Biélorussie Loukachenko se dit dans la légalité et s'en prend à l'Occident

vey

26.5.2021 - 22:56

Alexandre Loukachenko a proclamé mercredi que le déroutage d'un avion de ligne puis l'arrestation d'un opposant à bord étaient légaux. Le président bélarusse a justifié le déroutage en disant qu'il avait été informé par la Suisse qu'une bombe se trouvait à bord du vol. Berne a démenti.

Le président bélarusse Loukachenko 
Le président bélarusse Loukachenko 
KEYSTONE/Sergei Shelega/BelTA Pool Photo via AP

Keystone-SDA, vey

«J'ai agi légalement en protégeant mes gens», a lancé le dirigeant bélarusse, s'exprimant devant un parterre de dignitaires du régime qu'il contrôle depuis 1994. «C'est un mensonge absolu (de dire) que l'avion a été forcé d'atterrir par un MiG-29», a-t-il martelé, «la mission de l'avion de chasse était d'établir la communication, d'accompagner l'atterrissage de l'avion de passagers en cas de situation d'urgence».

«Nous n'avons pas pris la décision. Selon les règles, les instructions, la décision est prise par le commandant de bord», a-t-il ajouté, avant d'affirmer qu'excepté Minsk, «personne n'a voulu accueillir l'avion», évoquant des refus des aéroports ukrainiens de Lviv et Kiev, ainsi que de Vilnius et Varsovie.

Information de la Suisse

M. Loukachenko a justifié l'interception du vol, en disant sans autres précisions que le Bélarus avait reçu l'information de la part de la Suisse qu'une bombe se trouvait à bord du vol de Ryanair selon l'agence dpa.

«Les autorités suisses n'ont aucune connaissance d'une alerte à la bombe» sur ce vol, a indiqué le Département fédéral des affaires étrangères (DFAE) à l'agence d'information Keystone-ATS.

Le porte-parole du Conseil fédéral André Simonazzi a de son côté affirmé devant la presse que le gouvernement «condamne fermement cette action» et demande une enquête internationale approfondie sur cet incident.

Hasard

Il s'agissait de la première prise de parole du président bélarusse depuis l'interception dimanche. Deux passagers du vol, le journaliste d'opposition Roman Protassevitch et sa compagne russe Sofia Sapega, ont été arrêtés à Minsk avant que l'avion ne reparte, suscitant une avalanche de condamnations occidentales et des sanctions de l'UE.

Pour les autorités bélarusses, la présence à bord de ce détracteur du régime et donc son arrestation relèvent du hasard.

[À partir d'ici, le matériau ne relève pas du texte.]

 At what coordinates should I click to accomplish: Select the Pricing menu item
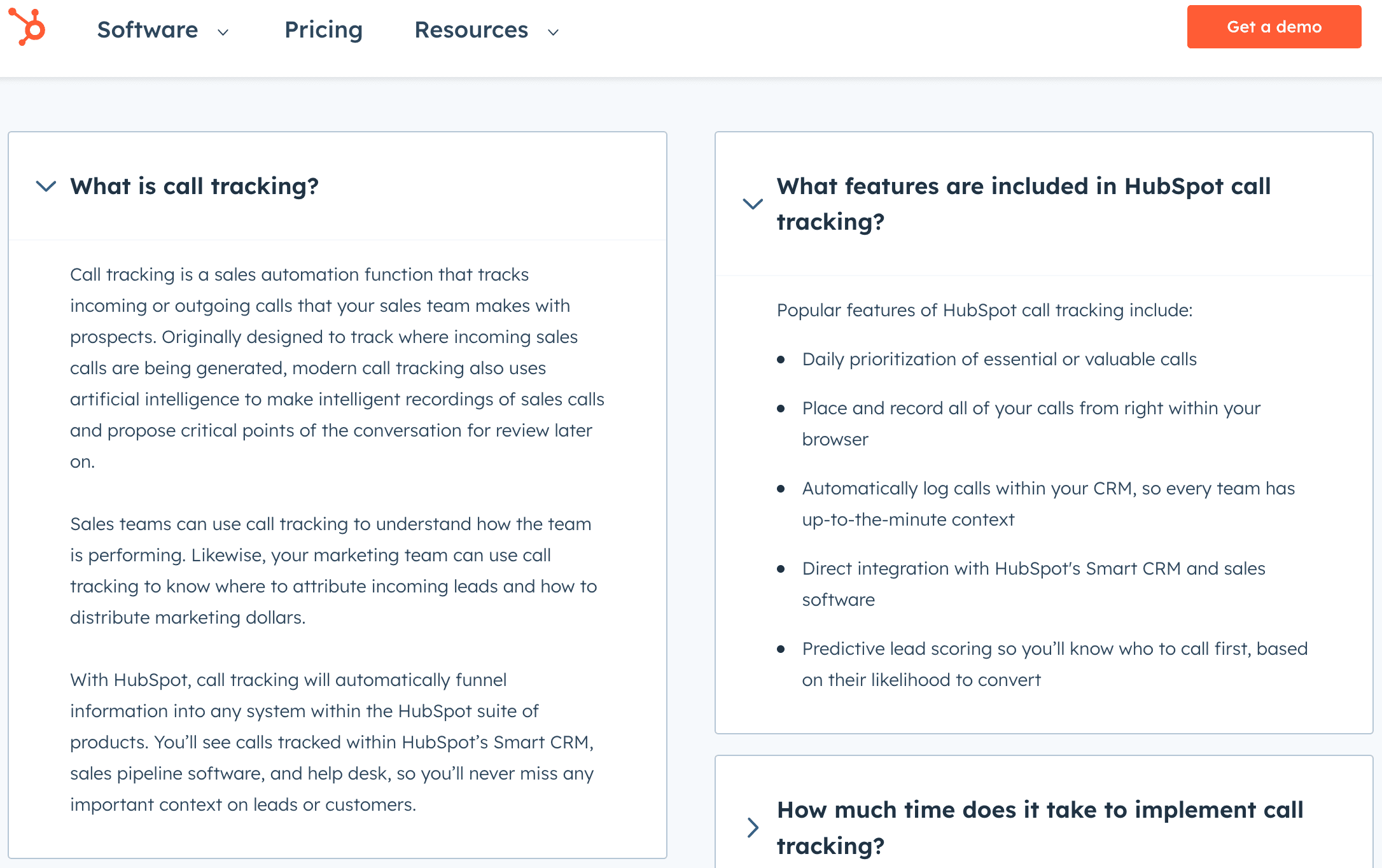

Selon l'Union européenne, les Etats-Unis et l'opposition bélarusse, l'alerte à la bombe était un subterfuge pour arrêter l'opposant.

Les membres européens du Conseil de sécurité de l'ONU et les Etats-Unis ont appelé mercredi soir «l'Organisation de l'aviation civile internationale à enquêter d'urgence» sur le détournement de l'avion, à l'issue d'une session de la plus haute instance onusienne.

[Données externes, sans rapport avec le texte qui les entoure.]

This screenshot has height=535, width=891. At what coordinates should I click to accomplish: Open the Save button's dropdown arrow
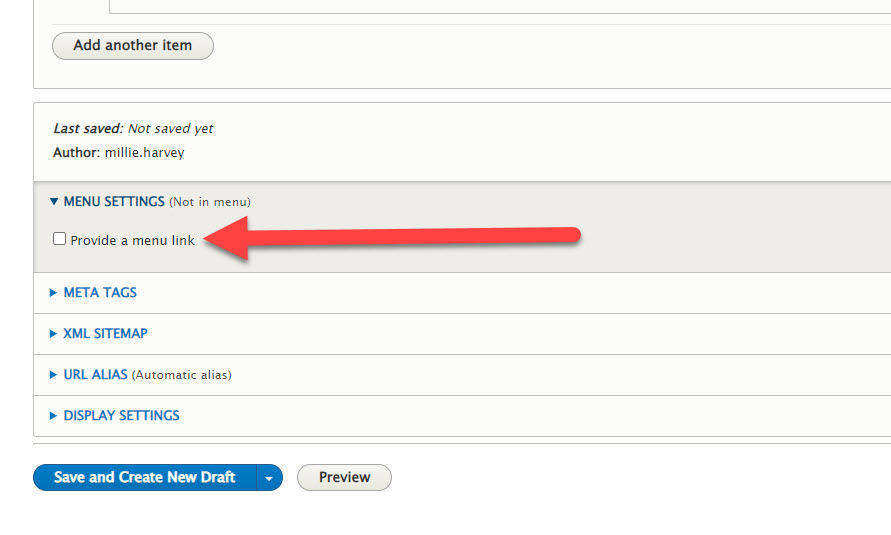269,478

Cet évènement est «sans précédent et inacceptable» et ses responsables doivent «en rendre compte pleinement», ajoute leur déclaration, qui le «condamne fermement» et réclame aussi la «libération immédiate» de l'opposant et son amie.

Confessions

Les autorités bélarusses accusent l'opposant arrêté d'avoir organisé des «troubles massifs» dans cette ex-république soviétique secouée en 2020 par des manifestations contre la réélection de M. Loukachenko.

Vivant en exil, Roman Protassevitch, 26 ans, est l'ancien rédacteur en chef d'une chaîne d'opposition, Nexta, qui avait joué un rôle clé dans la coordination du mouvement de contestation, réprimé sans pitié par Minsk. Le dissident et sa compagne sont apparus dans des vidéos tournés en prison où ils confessent leurs crimes. Les autorités bélarusses ont l'habitude de diffuser des aveux obtenus sous la contrainte.

Face au tollé international suscité par ces arrestations, M. Loukachenko s'en est pris à ses «adversaires de l'étranger et à l'intérieur du pays», dénonçant leurs méthodes «dépassant les limites de l'entendement et de la morale humaine».

«Caution» russe

En début de semaine, Minsk s'était déjà défendu, affirmant avoir dérouté légalement le vol après une alerte à la bombe reçue dans un courriel se réclamant de l'organisation islamiste palestinienne Hamas. La chancelière allemande Angela Merkel a jugé ces explications «pas crédibles».

La transcription de l'échange entre les contrôleurs et le pilote, publiée mardi par Minsk, montre que les autorités ont insisté pour que l'appareil se pose au Bélarus et non pas dans des pays voisins.

Après le discours de M. Loukachenko, le Kremlin a dit jeudi ne pas avoir «de raisons de ne pas croire les déclarations des dirigeants bélarusses».